EXERCISE DETAILS: Please find all lines containing "computer" in the listing below and copy them.

RECORDS FOR THIS EXERCISE:

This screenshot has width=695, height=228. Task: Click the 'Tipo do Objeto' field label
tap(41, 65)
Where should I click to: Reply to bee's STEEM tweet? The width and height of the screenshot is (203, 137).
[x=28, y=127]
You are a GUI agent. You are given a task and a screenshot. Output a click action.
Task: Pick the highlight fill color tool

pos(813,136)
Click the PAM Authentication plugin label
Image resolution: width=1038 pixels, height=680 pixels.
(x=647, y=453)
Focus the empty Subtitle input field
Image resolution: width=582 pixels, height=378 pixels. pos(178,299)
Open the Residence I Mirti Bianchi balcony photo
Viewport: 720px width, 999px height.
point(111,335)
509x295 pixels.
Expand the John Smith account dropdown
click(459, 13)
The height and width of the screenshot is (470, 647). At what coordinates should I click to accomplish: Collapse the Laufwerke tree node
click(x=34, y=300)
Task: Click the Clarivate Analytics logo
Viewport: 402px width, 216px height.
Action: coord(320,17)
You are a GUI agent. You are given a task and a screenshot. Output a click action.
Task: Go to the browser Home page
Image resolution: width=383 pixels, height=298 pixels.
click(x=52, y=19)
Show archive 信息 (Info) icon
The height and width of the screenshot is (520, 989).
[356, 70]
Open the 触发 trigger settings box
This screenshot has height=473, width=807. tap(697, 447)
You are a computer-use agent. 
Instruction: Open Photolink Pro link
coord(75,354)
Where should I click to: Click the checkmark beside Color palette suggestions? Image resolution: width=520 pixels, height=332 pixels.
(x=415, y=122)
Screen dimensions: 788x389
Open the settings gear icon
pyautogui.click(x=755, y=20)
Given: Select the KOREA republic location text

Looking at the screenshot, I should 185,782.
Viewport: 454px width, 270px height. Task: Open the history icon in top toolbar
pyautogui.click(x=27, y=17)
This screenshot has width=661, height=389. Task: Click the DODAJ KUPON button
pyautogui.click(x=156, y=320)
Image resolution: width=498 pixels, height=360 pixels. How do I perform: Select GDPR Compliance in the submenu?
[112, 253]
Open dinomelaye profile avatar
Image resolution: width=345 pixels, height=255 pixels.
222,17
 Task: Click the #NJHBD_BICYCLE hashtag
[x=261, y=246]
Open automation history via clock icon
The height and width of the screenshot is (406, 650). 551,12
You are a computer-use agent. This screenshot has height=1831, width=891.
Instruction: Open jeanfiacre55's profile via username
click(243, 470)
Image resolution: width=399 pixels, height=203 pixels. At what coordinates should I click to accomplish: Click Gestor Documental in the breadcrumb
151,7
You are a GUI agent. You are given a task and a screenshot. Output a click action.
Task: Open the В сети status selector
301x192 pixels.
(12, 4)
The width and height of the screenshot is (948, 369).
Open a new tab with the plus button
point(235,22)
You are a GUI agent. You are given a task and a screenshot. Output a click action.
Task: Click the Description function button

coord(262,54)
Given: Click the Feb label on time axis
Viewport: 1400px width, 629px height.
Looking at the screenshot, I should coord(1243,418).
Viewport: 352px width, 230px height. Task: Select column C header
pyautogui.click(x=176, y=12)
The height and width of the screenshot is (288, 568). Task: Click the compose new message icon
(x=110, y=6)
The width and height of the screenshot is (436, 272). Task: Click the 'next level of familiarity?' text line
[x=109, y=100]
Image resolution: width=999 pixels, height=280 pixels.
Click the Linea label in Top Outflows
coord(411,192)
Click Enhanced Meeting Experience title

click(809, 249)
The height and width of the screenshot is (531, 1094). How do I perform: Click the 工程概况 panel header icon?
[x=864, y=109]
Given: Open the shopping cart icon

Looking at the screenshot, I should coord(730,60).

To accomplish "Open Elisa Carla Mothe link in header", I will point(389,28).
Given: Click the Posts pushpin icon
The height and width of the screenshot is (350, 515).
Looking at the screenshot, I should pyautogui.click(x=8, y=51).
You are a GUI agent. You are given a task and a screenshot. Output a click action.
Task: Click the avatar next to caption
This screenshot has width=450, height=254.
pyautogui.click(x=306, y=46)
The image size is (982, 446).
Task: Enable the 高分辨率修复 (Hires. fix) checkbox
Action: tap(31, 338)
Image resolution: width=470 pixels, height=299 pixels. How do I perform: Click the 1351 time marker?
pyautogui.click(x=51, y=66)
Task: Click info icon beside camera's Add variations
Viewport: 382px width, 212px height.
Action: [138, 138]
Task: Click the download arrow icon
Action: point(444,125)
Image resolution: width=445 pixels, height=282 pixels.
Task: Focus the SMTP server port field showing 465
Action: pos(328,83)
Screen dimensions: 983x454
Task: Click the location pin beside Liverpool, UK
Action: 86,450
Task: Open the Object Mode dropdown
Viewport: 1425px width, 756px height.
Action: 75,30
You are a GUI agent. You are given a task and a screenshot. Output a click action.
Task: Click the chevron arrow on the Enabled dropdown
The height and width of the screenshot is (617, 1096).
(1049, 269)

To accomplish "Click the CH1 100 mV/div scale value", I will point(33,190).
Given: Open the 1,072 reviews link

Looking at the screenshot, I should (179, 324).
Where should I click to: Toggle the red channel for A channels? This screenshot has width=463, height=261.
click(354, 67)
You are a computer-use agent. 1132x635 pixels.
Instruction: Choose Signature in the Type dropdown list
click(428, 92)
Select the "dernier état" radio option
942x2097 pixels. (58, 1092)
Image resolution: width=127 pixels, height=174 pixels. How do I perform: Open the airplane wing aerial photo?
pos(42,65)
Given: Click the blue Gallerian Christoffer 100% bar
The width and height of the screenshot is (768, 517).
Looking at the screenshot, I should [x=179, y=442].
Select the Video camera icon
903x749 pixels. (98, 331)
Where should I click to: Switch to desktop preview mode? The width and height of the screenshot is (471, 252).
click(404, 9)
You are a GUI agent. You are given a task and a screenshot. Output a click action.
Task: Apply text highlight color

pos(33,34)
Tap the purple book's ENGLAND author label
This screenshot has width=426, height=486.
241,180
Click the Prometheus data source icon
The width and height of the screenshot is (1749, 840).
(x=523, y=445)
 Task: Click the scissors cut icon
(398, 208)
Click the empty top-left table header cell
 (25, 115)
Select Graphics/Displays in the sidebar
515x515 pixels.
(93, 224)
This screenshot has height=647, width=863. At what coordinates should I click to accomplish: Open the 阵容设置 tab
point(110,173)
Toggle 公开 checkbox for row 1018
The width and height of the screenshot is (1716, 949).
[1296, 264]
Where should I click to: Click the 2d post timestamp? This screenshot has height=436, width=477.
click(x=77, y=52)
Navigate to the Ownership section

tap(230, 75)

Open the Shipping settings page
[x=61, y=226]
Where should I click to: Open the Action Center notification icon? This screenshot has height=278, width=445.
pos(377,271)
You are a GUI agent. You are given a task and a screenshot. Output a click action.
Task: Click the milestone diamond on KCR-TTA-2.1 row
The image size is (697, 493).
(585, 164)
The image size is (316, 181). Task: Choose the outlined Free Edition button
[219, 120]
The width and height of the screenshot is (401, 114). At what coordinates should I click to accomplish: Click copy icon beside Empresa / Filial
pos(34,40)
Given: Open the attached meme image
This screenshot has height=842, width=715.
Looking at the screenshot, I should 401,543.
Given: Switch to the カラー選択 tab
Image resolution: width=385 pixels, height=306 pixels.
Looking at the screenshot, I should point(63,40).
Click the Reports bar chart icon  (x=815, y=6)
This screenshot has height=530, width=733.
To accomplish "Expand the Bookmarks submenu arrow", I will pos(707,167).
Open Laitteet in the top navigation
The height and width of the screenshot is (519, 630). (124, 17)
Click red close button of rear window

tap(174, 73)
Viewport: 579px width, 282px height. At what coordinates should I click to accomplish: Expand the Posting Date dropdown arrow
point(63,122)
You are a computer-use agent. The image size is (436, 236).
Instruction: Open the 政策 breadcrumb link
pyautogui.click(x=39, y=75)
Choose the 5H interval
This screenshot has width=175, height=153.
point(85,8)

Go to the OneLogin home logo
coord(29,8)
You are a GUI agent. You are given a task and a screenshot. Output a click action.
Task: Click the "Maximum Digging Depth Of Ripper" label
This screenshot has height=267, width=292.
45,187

ANSWER BELOW:
You are a computer-use agent. 
You are a computer-use agent. This screenshot has height=1831, width=891.
You are a computer-use agent. 1132x635 pixels.
You are a computer-use agent. The image size is (436, 236).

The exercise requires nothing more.